§ **What is being asked**
Using the records below, repeat exactly the lines from the one holding "Click the blue" through the one holding "The image size is (1200, 655).", both ends included, and no others.

________

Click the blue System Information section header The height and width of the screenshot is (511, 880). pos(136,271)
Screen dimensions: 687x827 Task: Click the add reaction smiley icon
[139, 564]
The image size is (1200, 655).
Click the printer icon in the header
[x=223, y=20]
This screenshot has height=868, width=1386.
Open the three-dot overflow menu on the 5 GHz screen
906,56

________

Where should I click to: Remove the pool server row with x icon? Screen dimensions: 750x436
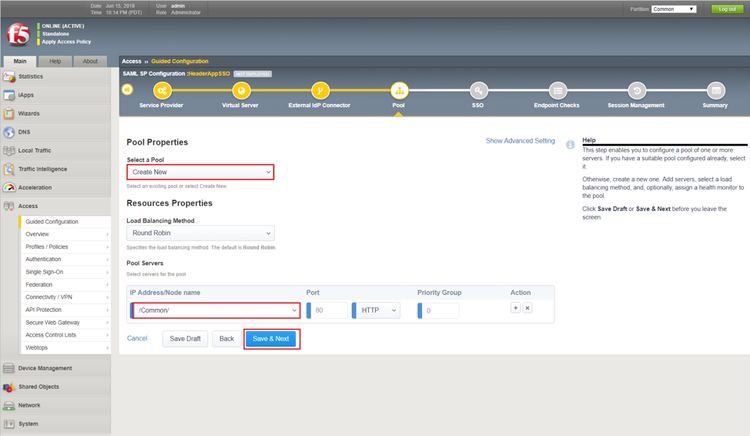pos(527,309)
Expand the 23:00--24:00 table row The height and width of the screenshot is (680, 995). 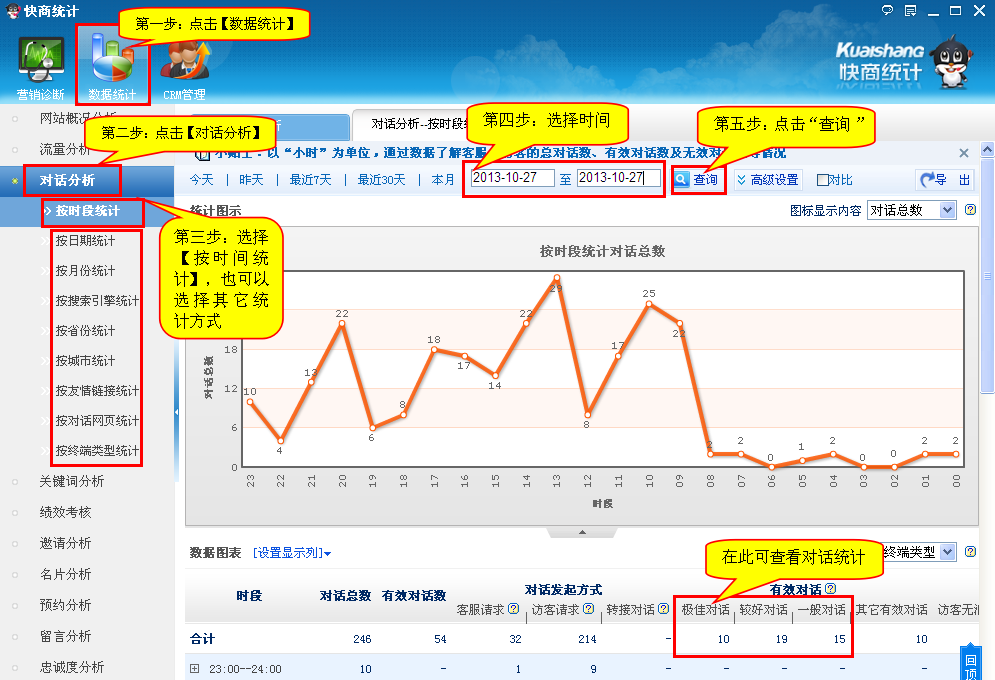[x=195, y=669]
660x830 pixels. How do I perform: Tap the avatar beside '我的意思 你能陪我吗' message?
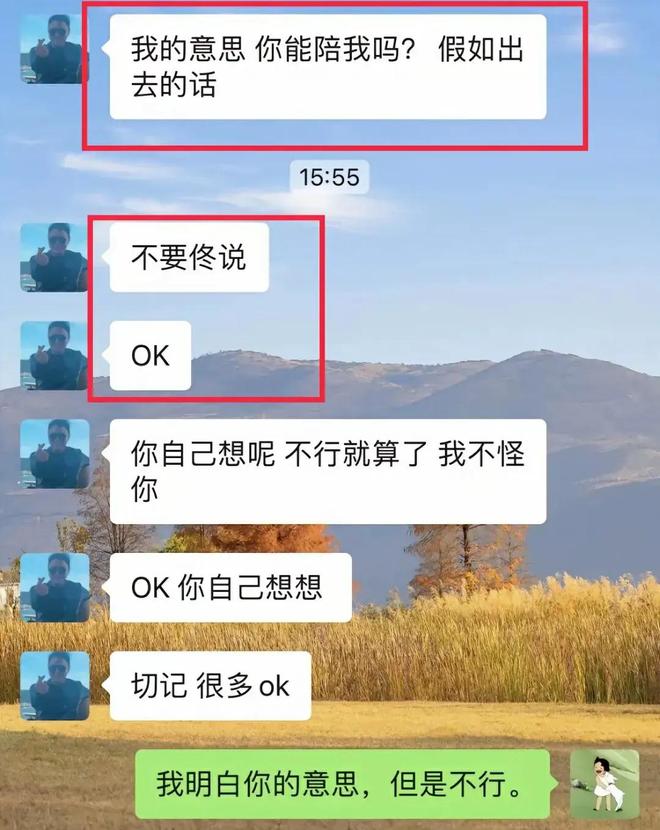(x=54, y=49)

________

§ **Task answer**
Click the blue System Information section header The height and width of the screenshot is (511, 880). pos(136,271)
Screen dimensions: 687x827 Task: Click the add reaction smiley icon
[139, 564]
The image size is (1200, 655).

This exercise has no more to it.